“On the square. You’ve got a good memory.” My mind plays back summer Saturday evenings at closing time, when, locking the front door, my father, invariably dressed in muted slacks and short-sleeved shirts, would stare balefully across the square and shake his head in distaste at the gaudily dressed black males strutting like peacocks as they dipped in and out of the Busy Bee, a black cafe. I recall a liquor store and black movie theater adjacent to the restaurant.
“I used to go in there when I was a kid, and he’d shoo me out,” Bonner says.
“I’m pretty sure he thought I was stealing comic books.”
“He thought everybody was,” I say hastily.
Though I don’t remember my father as a rude man, I doubt if he was overly polite to the black kids who waited restlessly for their parents to decide what store-bought nostrums would ease their aches and pains.
I try to picture Bonner as a ten-year-old and imagine him already picking up cues on how the world worked-slowly in our part of the state. I add, “You might not remember he became seriously mentally ill.”
Bonner, to his credit, doesn’t pretend sympathy he can’t feel.
“I had forgotten that,” he says.
“Well, what can I do for you, Mr. Page?”
I explain that I am merely trying to get oriented and haven’t even seen the charges filed against my client.
“Did your office handle the investigation,” I ask politely, “or did the state police get involved?” Usually, small-town sheriffs need all the help they can get.

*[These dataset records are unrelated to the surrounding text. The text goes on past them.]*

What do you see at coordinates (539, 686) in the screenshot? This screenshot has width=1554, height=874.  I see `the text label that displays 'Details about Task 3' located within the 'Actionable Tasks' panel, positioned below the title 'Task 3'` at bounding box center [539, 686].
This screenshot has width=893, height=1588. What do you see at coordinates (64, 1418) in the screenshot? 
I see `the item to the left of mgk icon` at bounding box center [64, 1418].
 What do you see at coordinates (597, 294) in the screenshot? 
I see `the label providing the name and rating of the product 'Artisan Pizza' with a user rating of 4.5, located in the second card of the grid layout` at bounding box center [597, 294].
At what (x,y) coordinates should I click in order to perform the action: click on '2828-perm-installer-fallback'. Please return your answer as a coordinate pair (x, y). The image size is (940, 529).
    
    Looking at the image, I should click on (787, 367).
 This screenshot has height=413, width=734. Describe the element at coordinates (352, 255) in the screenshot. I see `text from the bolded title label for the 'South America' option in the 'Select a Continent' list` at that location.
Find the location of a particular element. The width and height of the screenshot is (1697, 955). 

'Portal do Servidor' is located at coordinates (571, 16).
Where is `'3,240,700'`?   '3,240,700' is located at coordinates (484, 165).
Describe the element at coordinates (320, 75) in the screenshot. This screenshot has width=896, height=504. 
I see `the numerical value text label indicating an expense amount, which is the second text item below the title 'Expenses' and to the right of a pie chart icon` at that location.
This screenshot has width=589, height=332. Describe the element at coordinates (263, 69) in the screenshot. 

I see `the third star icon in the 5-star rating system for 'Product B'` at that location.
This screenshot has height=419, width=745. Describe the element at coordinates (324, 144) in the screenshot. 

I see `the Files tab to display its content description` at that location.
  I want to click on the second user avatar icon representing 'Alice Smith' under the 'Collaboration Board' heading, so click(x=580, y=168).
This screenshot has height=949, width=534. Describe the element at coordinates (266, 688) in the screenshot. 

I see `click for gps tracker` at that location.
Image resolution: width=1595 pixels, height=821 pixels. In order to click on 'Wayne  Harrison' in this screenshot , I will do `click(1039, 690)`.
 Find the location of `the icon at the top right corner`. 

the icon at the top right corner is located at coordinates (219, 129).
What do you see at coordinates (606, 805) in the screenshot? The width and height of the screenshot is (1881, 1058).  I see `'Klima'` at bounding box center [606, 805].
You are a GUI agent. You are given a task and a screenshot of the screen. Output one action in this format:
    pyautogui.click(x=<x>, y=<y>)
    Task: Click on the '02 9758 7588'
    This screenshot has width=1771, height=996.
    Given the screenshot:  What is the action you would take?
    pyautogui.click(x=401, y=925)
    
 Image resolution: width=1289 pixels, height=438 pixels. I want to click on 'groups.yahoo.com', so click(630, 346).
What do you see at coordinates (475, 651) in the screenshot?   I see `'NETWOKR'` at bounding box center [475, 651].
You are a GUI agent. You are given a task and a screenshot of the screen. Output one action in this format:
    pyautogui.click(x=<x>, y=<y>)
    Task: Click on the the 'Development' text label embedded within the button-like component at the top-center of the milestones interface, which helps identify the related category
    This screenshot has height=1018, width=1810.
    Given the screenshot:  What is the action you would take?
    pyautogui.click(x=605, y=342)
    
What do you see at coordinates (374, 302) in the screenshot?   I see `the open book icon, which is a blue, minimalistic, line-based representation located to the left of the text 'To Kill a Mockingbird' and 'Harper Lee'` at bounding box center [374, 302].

Bonner spins a small globe on his desk.
“Do you know how many investigators there are on the state police force that are minorities? I’ll give you a hint. Not many. As you probably know, Bear Creek is now seventy percent black. To maintain the credibility of law enforcement over here, I do all my own investigations.”
And it keeps you in the public eye, I think to myself. In ten years I can see this man being the first black Congressman from the 1 st District. He has that much charisma.